:: Passage ::
----
Open DamienCassou opened 4 years ago

DamienCassou commented 4 years ago

Hi,

I found this part of --help a bit confusing:

  batch        Run Emacs in batch mode, loading project source and test files
               automatically, with remaining args (after "--") passed to Emacs.
  interactive  Run Emacs interactively, loading project source and test files
               automatically, with remaining args (after "--") passed to Emacs.

Does "interactive" mean that an Emacs window is opened? Is it killed at the end? In batch mode, is Emacs killed automatically at the end or does it stay open?

alphapapa commented 4 years ago

Hi,

"Batch mode" means to run Emacs with --batch, which is described in its man page. It exits Emacs after running the functions and expressions given as arguments.
----
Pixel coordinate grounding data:
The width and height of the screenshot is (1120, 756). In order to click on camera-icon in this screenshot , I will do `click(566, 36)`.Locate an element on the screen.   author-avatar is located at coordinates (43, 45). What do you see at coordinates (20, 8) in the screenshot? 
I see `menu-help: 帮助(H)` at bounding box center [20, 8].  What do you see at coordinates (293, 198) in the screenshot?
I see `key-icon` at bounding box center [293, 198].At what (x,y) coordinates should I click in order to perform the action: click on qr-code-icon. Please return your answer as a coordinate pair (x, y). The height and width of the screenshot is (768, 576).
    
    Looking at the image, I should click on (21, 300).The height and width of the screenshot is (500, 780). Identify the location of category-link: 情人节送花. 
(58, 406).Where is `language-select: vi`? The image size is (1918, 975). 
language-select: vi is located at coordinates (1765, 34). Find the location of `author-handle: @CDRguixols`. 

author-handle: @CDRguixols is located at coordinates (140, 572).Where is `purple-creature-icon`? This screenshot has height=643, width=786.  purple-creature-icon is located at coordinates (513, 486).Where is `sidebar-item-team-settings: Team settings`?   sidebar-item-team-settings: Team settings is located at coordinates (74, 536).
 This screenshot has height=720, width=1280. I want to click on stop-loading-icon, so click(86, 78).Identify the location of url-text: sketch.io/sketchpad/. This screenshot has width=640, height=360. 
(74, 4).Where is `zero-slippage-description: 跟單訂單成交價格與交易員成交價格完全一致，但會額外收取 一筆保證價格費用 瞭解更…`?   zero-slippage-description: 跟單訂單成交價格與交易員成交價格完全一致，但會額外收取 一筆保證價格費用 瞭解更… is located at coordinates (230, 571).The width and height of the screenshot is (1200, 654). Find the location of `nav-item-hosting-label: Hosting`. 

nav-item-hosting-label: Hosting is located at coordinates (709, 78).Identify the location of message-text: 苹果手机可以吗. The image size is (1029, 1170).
----
:: Assignment 1 ::
Using the Emacs help discussion, answer each item.
(a) Which command-line option does "Batch mode" mean running Emacs with?
(b) According to the help text, where are the remaining args after "--" passed?
(c) What does batch mode do to Emacs after it runs the functions and expressions given as arguments?
:: Assignment 2 ::
Write the next part of the Emacs help discussion, starting after its last sentence.

:: Answer area 1 ::
(a) --batch
(b) To Emacs
(c) It exits Emacs.

:: Answer area 2 ::
"Interactive" means the opposite: Emacs is launched normally, so the user can interact with it. This is helpful for testing a package manually in a clean configuration. (FYI, the Emacs frame's title bar is set to something useful, like makem.sh: sbuffer.el (sandbox: .sandbox/26.3)).

It's hard to convey all of this in a concise usage message. :)

DamienCassou commented 4 years ago

You could say that the concepts are the same as those described in Emacs manual and that --batch requires passing additional arguments after -- whereas interactive mode opens a frame.

alphapapa commented 4 years ago

I'll consider that, but I want to keep the --usage information as concise as possible. The user can always experiment to discover what the knobs do. :) Thanks.